Se o Congresso não apresentar uma solução até 20 de junho, segundo o STF, caberá ao Tribunal Superior Eleitoral (TSE) definir, até 1º de outubro, a nova composição das bancadas para 2027. Procurado, o TSE ainda não se respondeu se já fez estudo ou se há decisão sobre a questão para o caso de o Congresso não resolver a questão até o prazo definido pela Corte. Em caso de manifestação, este espaço será atualizado.
Obedecer para quê? O “jeitinho” dos parlamentares para evitar perdas
Para evitar perdas nas bancadas estaduais, o plenário da Câmara aprovou o Projeto de Lei Complementar (PLP) 177/23, que amplia o número total de cadeiras de 513 para 531. A proposta prevê que 14 das 18 novas vagas respeitem a projeção com base no Censo feita pelo Diap, ampliando as mesmas cadeiras estaduais do redesenho exigido, e outras quatro seriam para contemplar Mato Grosso e Paraná com um representante a mais e o Rio Grande do Norte com mais dois.
O relator, deputado Damião Feliciano (União-PB), justificou a criação dessas quatro novas vagas como forma de evitar que estados mais populosos fiquem em desvantagem: Mato Grosso e Paraná em relação ao Piauí, de população menor, ou o Paraná, equiparado ao Rio Grande do Sul.
O deputado Reimont (PT-RJ) é um dos que perderiam o mandato caso o redesenho já estivesse valendo nas últimas eleições, com o Rio de Janeiro com quatro cadeiras a menos. “Seria uma injustiça o Rio de Janeiro perder representação, mas também é preciso ressaltar que este aumento do número de deputados foi maior que o esperado”, afirmou o parlamentar, que votou contra o PLP que amplia a Câmara.

O PLP 177/23 recebeu 270 votos favoráveis a 207 contrários, mas ainda precisa passar pelo Senado, onde encontra resistência.
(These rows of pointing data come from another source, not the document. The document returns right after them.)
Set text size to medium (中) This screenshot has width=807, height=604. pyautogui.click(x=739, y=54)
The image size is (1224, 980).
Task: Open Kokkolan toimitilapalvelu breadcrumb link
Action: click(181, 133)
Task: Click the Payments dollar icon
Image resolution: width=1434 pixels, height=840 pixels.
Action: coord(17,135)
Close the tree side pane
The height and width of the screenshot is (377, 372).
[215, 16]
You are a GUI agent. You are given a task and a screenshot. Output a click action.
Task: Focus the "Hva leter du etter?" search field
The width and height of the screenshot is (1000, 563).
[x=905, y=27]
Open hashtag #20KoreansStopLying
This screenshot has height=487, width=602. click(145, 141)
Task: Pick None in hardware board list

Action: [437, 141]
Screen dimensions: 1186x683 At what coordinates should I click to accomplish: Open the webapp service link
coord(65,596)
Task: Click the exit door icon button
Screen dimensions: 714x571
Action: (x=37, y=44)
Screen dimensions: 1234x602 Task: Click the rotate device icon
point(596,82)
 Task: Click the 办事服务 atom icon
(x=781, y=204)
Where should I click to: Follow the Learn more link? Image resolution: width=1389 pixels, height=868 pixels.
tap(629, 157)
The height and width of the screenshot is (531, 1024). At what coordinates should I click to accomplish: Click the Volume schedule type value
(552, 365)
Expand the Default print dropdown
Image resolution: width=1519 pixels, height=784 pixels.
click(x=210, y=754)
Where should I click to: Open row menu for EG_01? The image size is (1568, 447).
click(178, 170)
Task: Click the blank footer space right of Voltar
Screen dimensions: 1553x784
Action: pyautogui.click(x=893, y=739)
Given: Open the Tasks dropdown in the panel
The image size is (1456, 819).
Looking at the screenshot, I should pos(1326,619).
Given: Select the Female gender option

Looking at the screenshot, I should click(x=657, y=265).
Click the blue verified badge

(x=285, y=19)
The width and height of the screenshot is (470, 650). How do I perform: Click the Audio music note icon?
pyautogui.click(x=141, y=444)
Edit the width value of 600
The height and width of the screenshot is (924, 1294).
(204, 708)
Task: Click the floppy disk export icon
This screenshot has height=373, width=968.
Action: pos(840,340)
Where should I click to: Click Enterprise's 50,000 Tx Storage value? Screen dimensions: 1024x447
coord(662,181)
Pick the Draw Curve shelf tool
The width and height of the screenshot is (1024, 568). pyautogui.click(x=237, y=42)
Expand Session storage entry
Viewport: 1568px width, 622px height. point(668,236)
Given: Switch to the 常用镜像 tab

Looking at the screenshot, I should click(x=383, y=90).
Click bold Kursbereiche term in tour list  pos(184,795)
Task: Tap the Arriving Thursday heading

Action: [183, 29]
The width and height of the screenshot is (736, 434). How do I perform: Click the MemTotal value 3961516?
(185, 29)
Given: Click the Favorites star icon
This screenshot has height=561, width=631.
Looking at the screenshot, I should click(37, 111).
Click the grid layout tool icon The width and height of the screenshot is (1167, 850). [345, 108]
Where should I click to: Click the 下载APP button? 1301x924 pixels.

Se aprovada e sancionada pelo presidente Lula, a medida terá impacto anual estimado em R$ 3,6 milhões para cada novo deputado por ano, valor a ser absorvido no orçamento de 2027 no total de R$ 64,6 milhões, segundo a Diretoria-Geral da Câmara.
Além da questão financeira, alterar o número de deputados pode impactar votações que usam a composição atual como referência, como as decisões por maioria simples, que hoje exigem pelo menos 257 votos. “No processo legislativo, isso tem um potencial de gerar novas arenas de informalidade [de coros]”, afirma a cientista política Graziella Testa, professora da Fundação Getúlio Vargas.
“A representatividade de estados como Santa Catarina está defasada há anos, mas votei contra porque sou contra inchar ainda mais o Congresso. Não é aumentando o número de deputados que se resolve um problema de justiça federativa”, defendeu Vampiro (MDB-SC), que atualmente atua como suplente pelo estado, mas que teria sido eleito para um mandato efetivo se o redesenho, com Santa Catarina recebendo quatro novas cadeiras, já estivesse valendo nas últimas eleições.

Na mesma linha defendeu a deputada Geovania de Sá (PSDB-SC), que votou contra “por entender que essa medida não condiz com o que o país precisa neste momento”. “O que o Congresso fez foi um arranjo político, ao invés de corrigir essa distorção com responsabilidade, criaram novos cargos”, complementou a parlamentar, que apesar de hoje ocupar cargo efetivo, ficou a duas posições de ser eleita à época.

Impacto real no país ainda é desconhecido
De acordo com especialistas ouvidos pela Pública, o projeto abre margem para impactos não pensados pelo texto aprovado, como o aumento de deputados estaduais nas assembleias legislativas, que, por regra, devem ter até o triplo da bancada estadual na Câmara, com trava em 36 cadeiras. Além disso, há o aumento das emendas parlamentares, que os novos representantes passarão a ter direito de indicar no Orçamento da União.
“Criou um precedente. Todas as vezes que tiver reajuste populacional, para garantir essa representatividade [dos estados] de acordo com o STF e a própria classe política, vai criar um precedente sem fim de todas às vezes ficar aumentando deputados federais até conseguir atingir o número ideal”, complementa o cientista político e doutor em Sociologia pela Universidade Federal do Paraná Tiago Valenciano.